The Bauhaus movement, which evolved in the early 20th century in Germany, focused on providing a visual expression to a social, political and cultural worldview. The building was planned, designed and constructed around human beings as the center of activity. Structures that were planned in accordance with this worldview conveyed the Zeitgeist through a clean, flowing, open and simple spatial composition, and provided a visual expression to the machine aesthetic, which molted its excessive decorations out of the belief that architecture can improve society and create a new and better world.
Like other movements of the period, such as the socialist movement (at least from the philosophical aspect), the Bauhaus movement emphasized the individual, in contrast with previous architecture movements which expressed the symbols of the regime and the ruler, in order to create a more appropriate physical environment while integrating a new, green and well-lit urban texture.
In Auerbach Halevy, we try to adopt these guidelines in every project, where the user, the environment and the physical conditions for the activity in the space, serve as the cornerstones of the building experience. The desire to create a connection between humans and their environment and provide a healthy and appropriate work environment, residence and experience, serves as the leading principle throughout our entire planning process. The final result of each project expresses the balance between the user, the public and visitors of the space and between their needs and the environment in the context of a comprehensive urban or environmental responsibility. Therefore the architectural planning process must be lengthy, in-depth and open in order to enable while-planning balancing and corrections, in order to meet not only these goals, but also budgetary aspects and schedules, with the aim of creating a structure that serves its users and represents its aesthetic period.

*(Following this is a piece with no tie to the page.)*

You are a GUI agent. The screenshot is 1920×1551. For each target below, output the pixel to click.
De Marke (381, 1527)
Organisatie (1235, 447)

Many of our projects focus on automobile repair shops, factories and logistics centers. We adopt a Bauhaus-inspired approach of humans at the center of things also in these projects. Today, almost a hundred years after the movement was founded, we have a sense of closure, since once again we place the major emphasis on humans when we plan and execute the project. Our approach is not to handle the building’s envelope alone, but to invest a lot of time in understanding the activities within the space in order to generate an optimal work environment. As part of our work process, we review the planning requirements that are derived from various aspects – area, topography, climate, air and light directions etc. All of these create and integrate conditions in the planning considerations, which stem from the type of activity and the users in the building’s space. These parameters guide us throughout the project, and the information that we gather early on materializes and takes various shapes and designs, which create each project’s added value. Simultaneously, we comply with the various construction plans and regulations that are required for such an area, whether if they concern raw materials or certain heights, special requirements and more. We cast all of these components directly into the planning process and offer several alternatives and concepts for the structure.

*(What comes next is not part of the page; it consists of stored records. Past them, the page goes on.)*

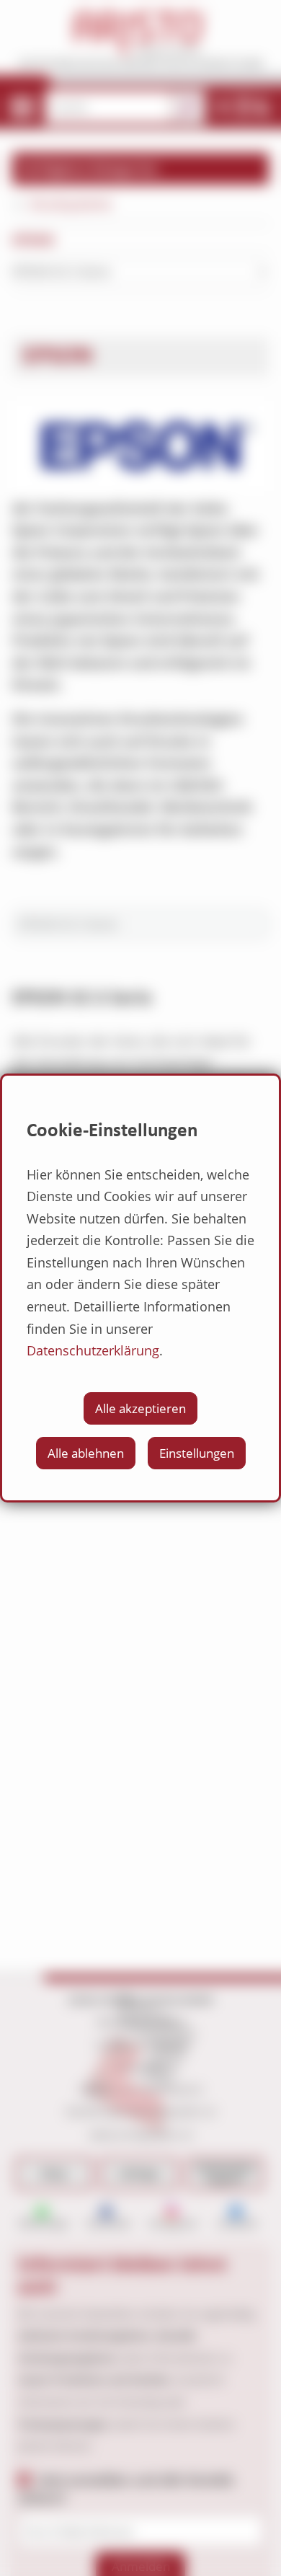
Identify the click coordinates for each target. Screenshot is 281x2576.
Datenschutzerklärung (93, 1350)
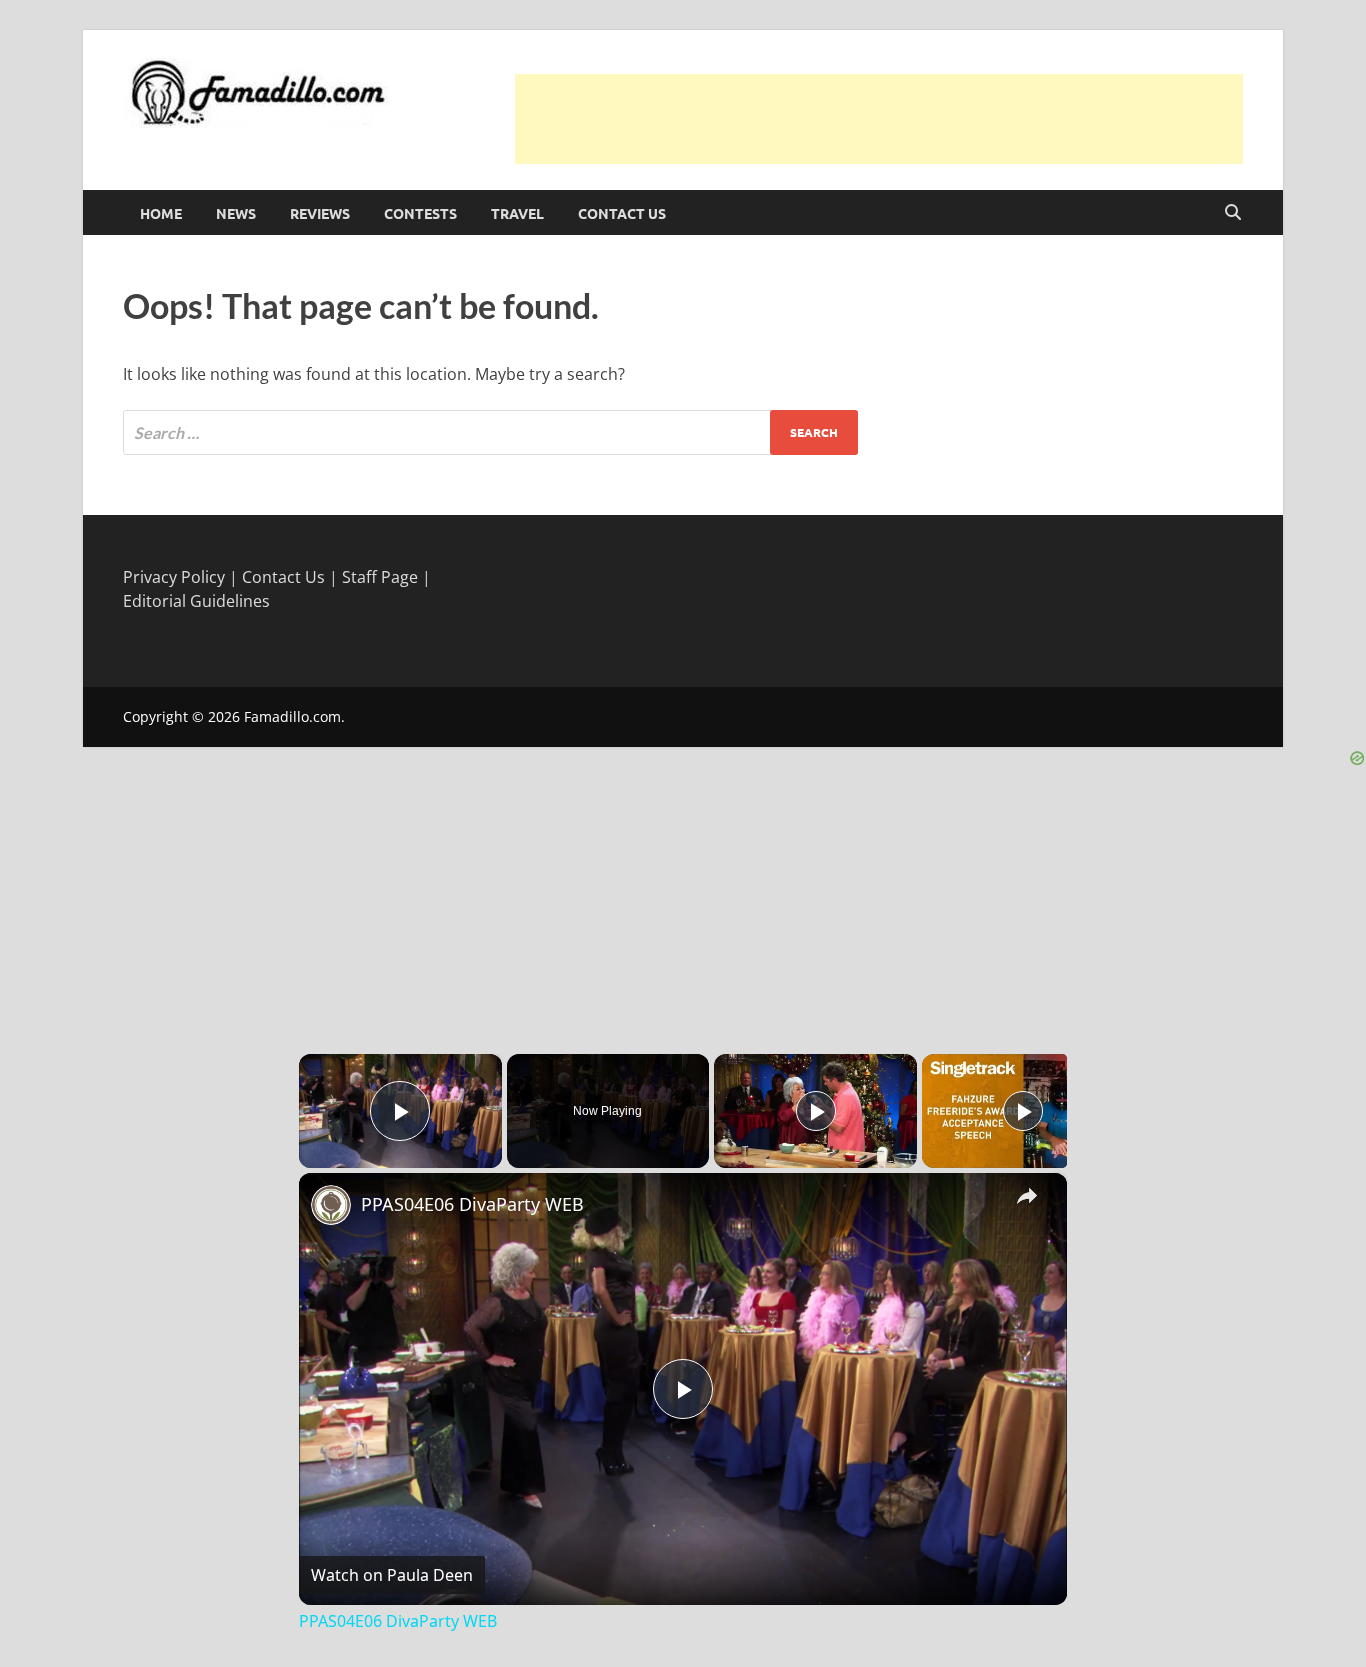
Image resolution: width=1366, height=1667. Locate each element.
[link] (331, 1205)
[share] (1027, 1195)
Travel (517, 213)
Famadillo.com (292, 716)
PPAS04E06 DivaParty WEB (472, 1204)
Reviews (320, 213)
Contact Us (622, 213)
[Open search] (1233, 213)
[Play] (816, 1111)
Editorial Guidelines (196, 601)
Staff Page (380, 577)
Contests (420, 213)
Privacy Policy (174, 577)
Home (161, 213)
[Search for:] (490, 432)
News (236, 213)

In addition, we bring to every project added value from the design, planning and conceptual aspects, which is inspired by the environment, the architectural brief, the time and the location. The project’s visibility and design eventually create a sense of identification with the workplace and a source of organizational pride. Our goal is to provide a” timeless” solution – a building that would fit its environment and inhabitants, throughout the years, and would relate, from the design and planning aspects, with future buildings.
The Delta Galil project exemplifies our strong emphasis on the creation of a flowing, egalitarian, transparent, casual, unifying and stylish space. The project comprises a logistics center and the company’s headquarters, which are connected by a bridge. The headquarters, which includes open-space offices, meeting rooms, a cafeteria and an auditorium, is round and includes a lavish interior space, with all the offices facing the center. Daylight, which is let in through the glass domes of the impressive atrium, contributes to the space’s convenience and pleasant stay. Special shading solutions were customized to the windows that surround the buildings cylindrical shape, which resembles thread spools, which were taken as an inspiration from the textile realm in which Delta is active.
The projects blend seamlessly into its environment and merges into its natural forest background through sophisticated planning of paths, ornamental pools and green areas.
The Kinneret Zmora-Bitan project is a large books warehouse next to the company’s headquarters, which is located at the front of the building. The building’s foyer is 3-storey high, and serves as an actual library which presents the publisher’s books. This creates a visual effect reminiscent of a bookstore. Each book has its own cover, color and illustration, a nice play of colors and shapes. This is also expressed in the building’s exterior, where the only decoration is created through the filtering light through stained glass. A green atrium with a green wall that crosses the building vertically lets the air inside and provides visual rest.
The Taavura project – the main automobile repair shop of Taavura Ltd. – Israel’s largest haulage and transportation company. The company moved from an outdated site that she owned for about 60 years, to a new building – a spacious and shaded workshop, filled with daylight, airflow and a lighter and more pleasant feeling in comparison with the previous sheds, where the work areas were hot and stuffy. From the building’s external part, one can see transparent vertical lightwells – windows that let daylight deep into the workshop’s areas. For every two workstations, there is a lightwell which filters the southern light in, so that the workers don’t require any artificial lighting and benefit from a more pleasant space. In addition, we applied special airflow solutions in order to naturally ventilate the closed space and create flow and movement within the workspace. The Combination of these two components creates the project’s aesthetics on the hand, and the required solution for the structure’s users on the other hand. This clearly demonstrates our approach – to create a workspace that is dynamic, living and connected to the climate conditions, with an impressive aesthetic expression that is visible from afar.
The materials that we choose, the geometrical shapes and all of the planning solutions that we integrate must, according to our belief, be related to the place – i.e. to Israel, to the climate and also to the time. We have an architectural and design style that we believe in and relate to, but nevertheless we try in every project to create a timeless architectural piece – not too busy, not visually tiring, while remaining aesthetic.